En consecuencia, como la omisión de referencia se traduce en una violación a las leyes del procedimiento, esto obliga a conceder el amparo y protección de la Justicia Federal solicitados, para el efecto de que la Sala responsable deje insubsistente la resolución reclamada y reponga el procedimiento de segundo grado a fin de que fije nuevo día y hora para el desahogo de la audiencia de vista con estricto apego a las normas legales invocadas, es decir, vigilando que en el desahogo de dicha diligencia esté presente el procurador general de Justicia del Estado, o quien lo represente; y luego de ello, con plenitud de jurisdicción, dicte la sentencia que legalmente corresponda en el asunto sometido a su potestad.
Por lo expuesto y fundado, y con apoyo además en los artículos 76, 77, 78 y 190, de la Ley de Amparo, se resuelve:
RESUELVE:
ÚNICO.-En los términos y para los efectos indicados en la parte última del considerando segundo de esta ejecutoria la Justicia de la Unión ampara y protege a ... contra el acto que reclamó de la Sala Penal del Tribunal Superior de Justicia del Estado de Yucatán, con residencia en esta ciudad, precisado en el resultando primero de esta sentencia.
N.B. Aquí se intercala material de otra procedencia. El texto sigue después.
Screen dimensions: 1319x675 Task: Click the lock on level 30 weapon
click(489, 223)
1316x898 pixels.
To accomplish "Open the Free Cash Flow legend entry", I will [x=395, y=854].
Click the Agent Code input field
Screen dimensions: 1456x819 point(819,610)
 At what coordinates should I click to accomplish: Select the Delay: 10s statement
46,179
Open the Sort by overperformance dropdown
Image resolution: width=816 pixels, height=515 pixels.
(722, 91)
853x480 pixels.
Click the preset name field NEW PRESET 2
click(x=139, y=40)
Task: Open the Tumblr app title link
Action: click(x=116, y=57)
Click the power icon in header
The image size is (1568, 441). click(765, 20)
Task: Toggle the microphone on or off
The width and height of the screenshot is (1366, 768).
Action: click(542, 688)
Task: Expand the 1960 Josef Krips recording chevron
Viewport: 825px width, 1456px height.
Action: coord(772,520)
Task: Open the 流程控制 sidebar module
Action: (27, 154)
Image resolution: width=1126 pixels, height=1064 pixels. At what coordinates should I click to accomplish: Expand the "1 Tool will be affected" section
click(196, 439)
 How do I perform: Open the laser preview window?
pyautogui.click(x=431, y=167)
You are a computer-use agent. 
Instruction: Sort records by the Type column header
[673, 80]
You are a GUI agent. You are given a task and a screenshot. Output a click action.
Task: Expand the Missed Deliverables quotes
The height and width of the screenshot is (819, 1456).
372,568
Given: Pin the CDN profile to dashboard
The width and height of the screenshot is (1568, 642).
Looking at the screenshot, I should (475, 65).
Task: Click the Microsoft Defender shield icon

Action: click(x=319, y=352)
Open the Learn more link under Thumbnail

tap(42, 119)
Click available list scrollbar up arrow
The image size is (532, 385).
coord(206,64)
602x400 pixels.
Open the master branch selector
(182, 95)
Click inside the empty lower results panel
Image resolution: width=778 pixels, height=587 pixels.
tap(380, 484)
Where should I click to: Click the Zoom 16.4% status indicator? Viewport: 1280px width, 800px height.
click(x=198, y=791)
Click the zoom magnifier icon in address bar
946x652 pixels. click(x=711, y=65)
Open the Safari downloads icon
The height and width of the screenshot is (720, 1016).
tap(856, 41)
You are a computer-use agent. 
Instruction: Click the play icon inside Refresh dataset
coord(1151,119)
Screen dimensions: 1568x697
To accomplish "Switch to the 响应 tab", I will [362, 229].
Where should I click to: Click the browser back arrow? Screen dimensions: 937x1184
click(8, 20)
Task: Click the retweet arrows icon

Notifíquese; con testimonio de esta resolución, devuélvanse los autos a su lugar de origen; háganse las anotaciones correspondientes en el libro de gobierno de este tribunal y, en su oportunidad, archívese el expediente.
Así, por unanimidad de votos, lo resolvió el Segundo Tribunal Colegiado del Décimo Cuarto Circuito, que integran los Magistrados Paulino López Millán, Luisa García Romero y José de Jesús González Ruiz, siendo ponente el tercero de los nombrados.